I am working on a few linear algebra problems, and I am stuck. I was hoping to get some directions on this site. Before I state my questions, here's the necessary context:
Given a matrix $X$ consisting of three explanatory variables (column vectors) $\vec{x}_1$, $\vec{x}_2$, and $\vec{x}_3$, and a response vector $\vec{y}$, I have made two different versions of linear regression in FreeMat: i) centered variables, and ii) non-centered variables. The scripts are as follows:
There are some "homemade" functions here: sentrer(y)) which gives the centered vector $\vec{y}_s$; and sentrermat(X) which gives the centered matrix $X_s$.
Centered variables:
function [yhats, b] = LSQ0(X,y);
ys = sentrer(y);
Xs = sentrermat(X);
b = inv(Xs.'*Xs)*Xs.'*ys;
yhats = Xs*b;
yhats represents the estimated respons, and b represents the coefficients.
Non-centered variables:
function [yhat, b0, b] = LSQ1(X,y);
[nX,pX] = size(X);
v = ones(nX,1);
Xaug = [v,X];
coef = inv(Xaug.'*Xaug)*Xaug.'*y;
b = coef(2:length(coef),:);
b0 = coef(1,:);
yhat = Xaug*coef;
To get the proper output, I have defined all of the four coefficients ($b_0$, $b_1$, $b_2$, and $b_3$) as coef, and then just withdrawn whatever value I need to get the proper output for $b_0$ and the coefficient vector $\vec{b}$.
Now to the questions:
1) Apparently there is no need to center the respons in the code for LSQ0 (centered variables). I am not able show mathematically why centering is not crucial here. I would appreciate very much if someone would point me in the right direction.
2) The residual errors for the centered model and the non-centered model are defined respectively as $\vec{e}_s = \vec{y}_s - \hat{\vec{y}_s} $ and $\vec{e} = \vec{y} - \hat{\vec{y}} $. Now, apparently these two errors are identical, and I would like to show mathematically why this is so. It is sort of intuitive that the residuals are identical, at least when considering that the centered model deals only with variables from which the corresponding mean has been subtracted. In my head, this means that the "relationships" are all "untouched", and the definitions stated above should be identical. This is sort of vague, though, hehe, and a more robust explanation would be nice. Any pointers here would be appreciated.

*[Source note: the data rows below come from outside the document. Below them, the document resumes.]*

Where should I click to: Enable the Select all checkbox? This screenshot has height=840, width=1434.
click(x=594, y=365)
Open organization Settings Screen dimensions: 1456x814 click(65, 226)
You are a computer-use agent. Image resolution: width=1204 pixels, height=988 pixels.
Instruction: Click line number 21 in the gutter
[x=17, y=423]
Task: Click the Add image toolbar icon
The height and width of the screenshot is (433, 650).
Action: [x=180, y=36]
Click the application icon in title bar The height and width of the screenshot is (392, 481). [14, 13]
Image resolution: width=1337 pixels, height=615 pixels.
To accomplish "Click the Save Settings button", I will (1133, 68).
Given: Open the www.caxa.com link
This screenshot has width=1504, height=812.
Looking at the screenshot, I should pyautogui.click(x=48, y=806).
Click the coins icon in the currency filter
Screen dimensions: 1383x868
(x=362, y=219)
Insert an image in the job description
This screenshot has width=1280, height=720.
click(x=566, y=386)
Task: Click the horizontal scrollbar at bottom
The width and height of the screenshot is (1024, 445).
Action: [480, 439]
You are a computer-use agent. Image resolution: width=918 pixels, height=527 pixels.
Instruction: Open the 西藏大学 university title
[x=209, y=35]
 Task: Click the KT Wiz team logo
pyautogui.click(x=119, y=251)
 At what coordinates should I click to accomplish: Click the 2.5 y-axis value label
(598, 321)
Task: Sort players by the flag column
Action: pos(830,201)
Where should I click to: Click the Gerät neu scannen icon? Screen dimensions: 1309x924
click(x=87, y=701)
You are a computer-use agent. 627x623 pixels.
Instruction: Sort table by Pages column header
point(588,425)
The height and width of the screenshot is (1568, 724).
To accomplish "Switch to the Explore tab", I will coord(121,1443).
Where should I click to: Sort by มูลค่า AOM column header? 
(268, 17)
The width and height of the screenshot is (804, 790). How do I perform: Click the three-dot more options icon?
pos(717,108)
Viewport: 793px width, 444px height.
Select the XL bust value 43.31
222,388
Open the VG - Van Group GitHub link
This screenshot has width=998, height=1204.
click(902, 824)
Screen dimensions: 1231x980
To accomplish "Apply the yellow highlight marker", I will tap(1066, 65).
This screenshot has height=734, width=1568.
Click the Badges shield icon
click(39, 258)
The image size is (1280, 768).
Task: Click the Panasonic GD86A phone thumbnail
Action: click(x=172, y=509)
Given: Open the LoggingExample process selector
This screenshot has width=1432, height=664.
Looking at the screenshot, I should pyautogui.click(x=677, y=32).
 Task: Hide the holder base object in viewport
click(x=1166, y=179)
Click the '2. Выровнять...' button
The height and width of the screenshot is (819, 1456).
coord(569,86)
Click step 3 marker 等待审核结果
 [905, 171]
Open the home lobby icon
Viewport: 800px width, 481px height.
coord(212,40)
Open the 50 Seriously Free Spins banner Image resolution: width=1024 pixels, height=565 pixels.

3) The total variance $t^2$ can be decomposed into the following relation $$t^2 = e^2 + p^2$$
where $t^2 = <\vec{y}_s,\vec{y}_s>$, $e^2 = <\vec{e},\vec{e}>$ (unexplained variance), and $p^2 = <\hat{\vec{y}_s},\hat{\vec{y}_s}>$ (explained variance). I am to show that this relation always holds, and there is mention of a fundamental geometrical identity in linear algebra that could be used.
I know that the dot product $<\vec{e},\vec{y}_s> = 0 $ due to orthogonality, but I am not sure how to proceed from there, and how that dot product is even relevant.
4) The multiple correlation coefficient is
$$ r^2_{X,y} = \frac{p^2}{t^2} $$
and the correlation between $\vec{y}$ and $\hat{\vec{y}}$ is $r^2_{\vec{y},\hat{\vec{y}}} $
These to correlation coefficients are identical, but I am not able to find out why.
I realize this is a lot of questions, and that some are most likely interconnected. I have spent quite some time on this, and I have become blind on how to proceed. Any pointers would be much appreciated. Do not feel obligated to answer every question; I would not expect anyone to to that.